Amid the vast myriad of these devices there can be seen two distinct classifications, regardless of the effect type, analog and digital, and many players have a strong preference for one or the other.  Analog devices are named as such because, to quote the great Bob Moog, “the way the electricity vibrates in the circuit is analogous to the way sound vibrates in an acoustic instrument.”  He goes on to compare analog electronics to light, saying “When we look at sunlight or the light from and incandescent bulb, we get a continuous spectrum of colors and, to our eyes, this seems very natural”, something that most would agree with, especially when compared to a fluorescent bulb. And because each has a unique mix and arrangement of individual components within, no two pedals (even of the same brand) are identical.  Human error and imperfection in the manufacturing defines these devices and analog fans can swear that the NOS germanium transistors in their fuzz pedals or the bucket-brigade devices in their delays have magical, almost god-like, properties.  This can be especially evident on reissues of classic fuzzes, etc. from decades past, as manufacturing processes have become far more regulated and consistent in recent years.  Although an old schematic may say that a 500 Mohm resistor was used, the actual value of the component put in place in 1972 may have been +/- 15%.

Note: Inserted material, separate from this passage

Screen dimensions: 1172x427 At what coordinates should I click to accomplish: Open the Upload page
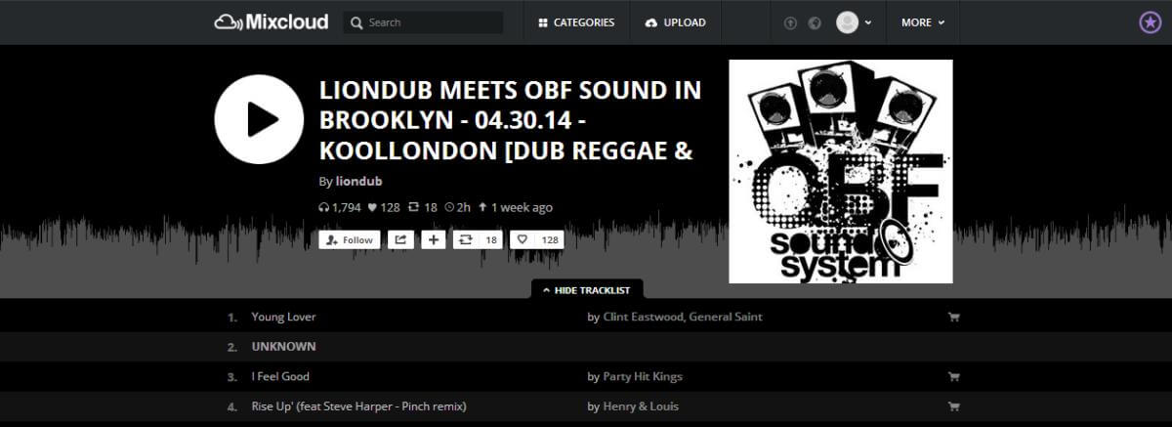click(x=675, y=22)
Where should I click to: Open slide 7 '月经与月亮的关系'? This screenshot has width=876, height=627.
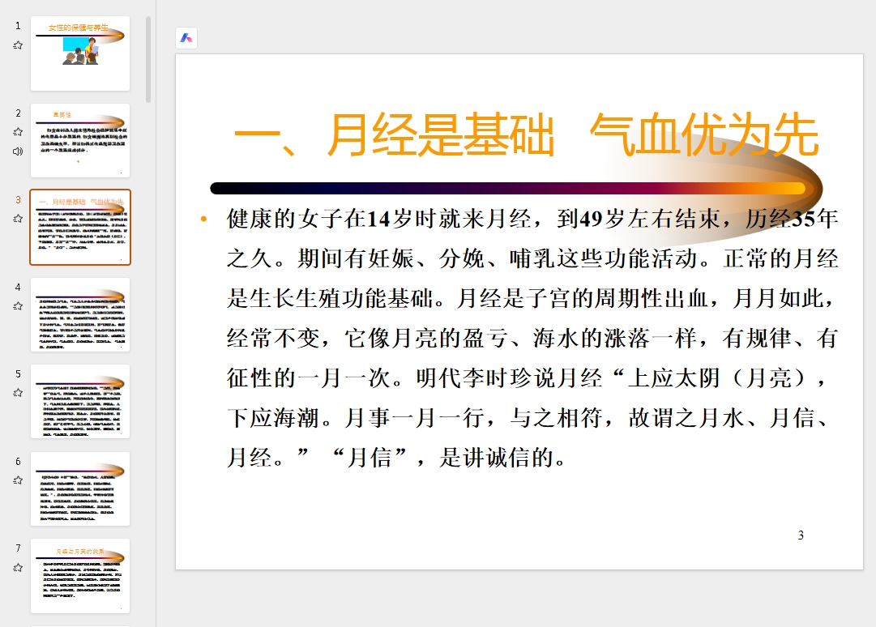point(80,575)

Digital devices sample the electrical waveform that would pass through a similar analog circuit, taking measurements and describing that waveform along certain points and at a certain rate, then adding them up to form a model resembling the original electrical signal.  The more samples, the more ‘realistic’ the sound and the lines between real and digital get blurred more and more with all the advances in computer processors and their use in audio applications.  Digital systems not only offer lower production costs vs. analog gear, they are also far more reliable (more resistant to changes in temperature than analog components) but they are also capable of being almost identical across multiple production batches.  Digital devices live or die based on the robustness of their sacred code, or algorithm, that is ‘taught’ to them before they leave the digital nursery.  These algorithm-driven megamachines allow us to process sound in ways not even possible through the use of analog circuitry, transcending the known and carrying the sonic explorer into another dimension.

Some players stand firmly on the warm, natural analog side, while others pledge their allegiance to the efficient and versatile digital contingent.  The smartest sonic architects have the wisdom and experience to know when each variant is best suited to their particular challenge or work.  Only experimentation and a willingness to extend out into the unknown can yield this knowledge.

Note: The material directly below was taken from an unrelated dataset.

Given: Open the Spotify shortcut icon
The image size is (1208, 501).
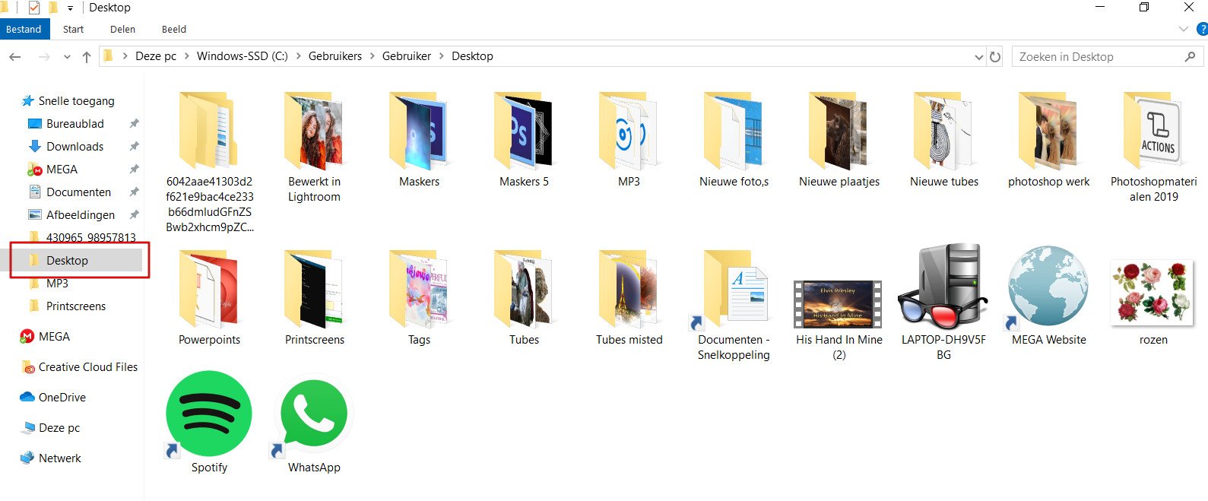Looking at the screenshot, I should pyautogui.click(x=209, y=414).
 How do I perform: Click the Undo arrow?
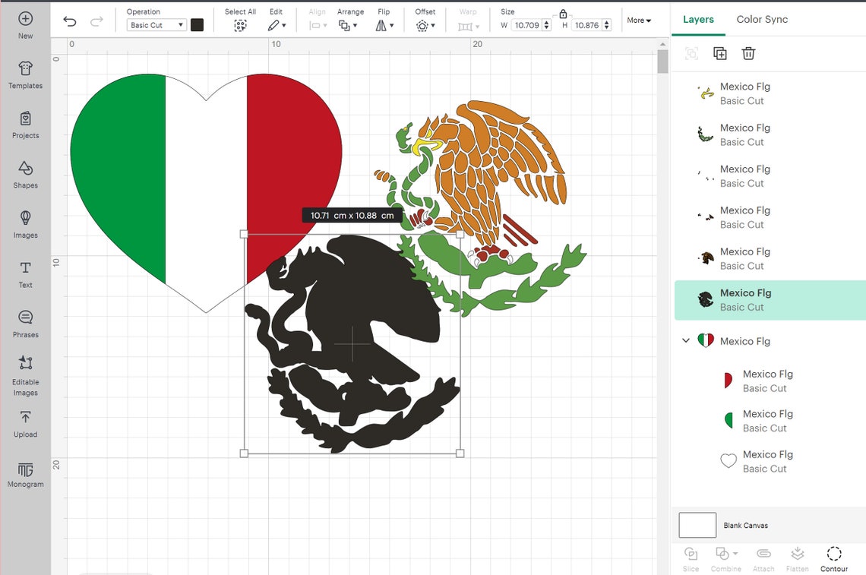(x=69, y=22)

The question (or argument) then becomes, does the creative potential lie within the hardware or the human?  Are these powerful tools the creative source or just the catalyst?  Could a painter create a masterpiece with only 2 colors?  A carpenter build a barrister bookcase with a pocket knife?  Or a driver win Le Mans with a Prius?  It’s true that having more options enables greater possibilities and opens up options that weren’t there before.  But at the same time, I could not accomplish either of these feats even if given a palette of unlimited colors, a workshop of tools or the most nimble sports car.  These powerful and unique tools are only utilized to their full potential in the hands of an experienced master.